Czech farmers made a record profit in 2016, according to preliminary figures released by the Czech Statistics Office on Friday. Agricultural earnings increased by nearly 26 percent on the previous year, to 20.22 billion crowns, which represents the second best result since 2000. The value of agricultural production increased by 1.8 percent year-on-year to 129.3 billion crowns. Revenues from cultivation of crops reached 77.3 billion and livestock production dropped slightly to total 51.6 billion.
Jakub Krejčík, 33, is the head and co-founder of Heaven Labs, the producer of the MANA nutritional product, which went from being a hobby to a major business. MANA is specially-designed food in liquid form for people on the go, rigorously-tested to provide the nutrients the body needs. One bottle serves as a single meal for anyone with a busy schedule. Last year, Heaven Labs had a turnover of more than 50 million crowns and is looking to expand its existing network in Europe and newly to the United States.
The leaders of the Visegrad Four have issued a joint statement calling on the European Commission to take action to eliminate double standards in quality of food products sold by companies in Eastern Europe and in the West. Czech Prime Minister Bohuslav Sobotka and leaders of Poland, Slovakia, and Hungry met in Warsaw on Thursday to make a joint motion on a problem that has plagued all four states for years now.

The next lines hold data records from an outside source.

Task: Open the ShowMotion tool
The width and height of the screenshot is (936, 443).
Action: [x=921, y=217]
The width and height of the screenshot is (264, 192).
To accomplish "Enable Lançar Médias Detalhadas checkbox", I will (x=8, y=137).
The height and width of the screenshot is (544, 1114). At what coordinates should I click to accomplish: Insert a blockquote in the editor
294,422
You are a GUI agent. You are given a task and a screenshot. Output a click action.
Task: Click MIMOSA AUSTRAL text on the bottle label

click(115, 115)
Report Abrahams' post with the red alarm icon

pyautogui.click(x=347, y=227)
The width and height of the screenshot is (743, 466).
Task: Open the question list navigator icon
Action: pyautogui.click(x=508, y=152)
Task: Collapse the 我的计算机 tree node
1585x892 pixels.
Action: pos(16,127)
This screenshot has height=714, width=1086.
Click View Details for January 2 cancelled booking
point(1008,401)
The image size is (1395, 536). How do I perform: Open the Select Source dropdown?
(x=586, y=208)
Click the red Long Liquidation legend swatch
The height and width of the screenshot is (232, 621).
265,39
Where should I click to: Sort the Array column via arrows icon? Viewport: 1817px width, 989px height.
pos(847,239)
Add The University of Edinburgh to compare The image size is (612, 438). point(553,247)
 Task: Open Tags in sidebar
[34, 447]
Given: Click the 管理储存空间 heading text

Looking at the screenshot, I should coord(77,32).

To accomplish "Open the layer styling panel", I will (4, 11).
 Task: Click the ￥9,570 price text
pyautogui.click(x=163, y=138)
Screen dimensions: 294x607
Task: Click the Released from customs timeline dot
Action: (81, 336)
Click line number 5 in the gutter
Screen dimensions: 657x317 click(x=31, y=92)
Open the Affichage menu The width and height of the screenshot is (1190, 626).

The four leaders are angry that European producers are often selling lower quality foodstuffs under the same label in their countries compared with richer neighbours such as Germany and Austria. Czech Agriculture Minister Marian Jurečka has commissioned a comparative survey in all four states and Austria which would reveal the extent of the problem.
No bill but regular membership fees, good beer and privacy: those are aims of more and more Czechs either founding or joining new so-called beer clubs, meant to replace classic, often ailing pubs in some towns and villages. According to Czech Radio, interest in founding new such clubs has jumped significantly, at least in part as a means of dodging the country’s electronic cash register system launched last December (and about to go into its second wave) as a means of bringing in more tax revenues and clamping down on the grey economy.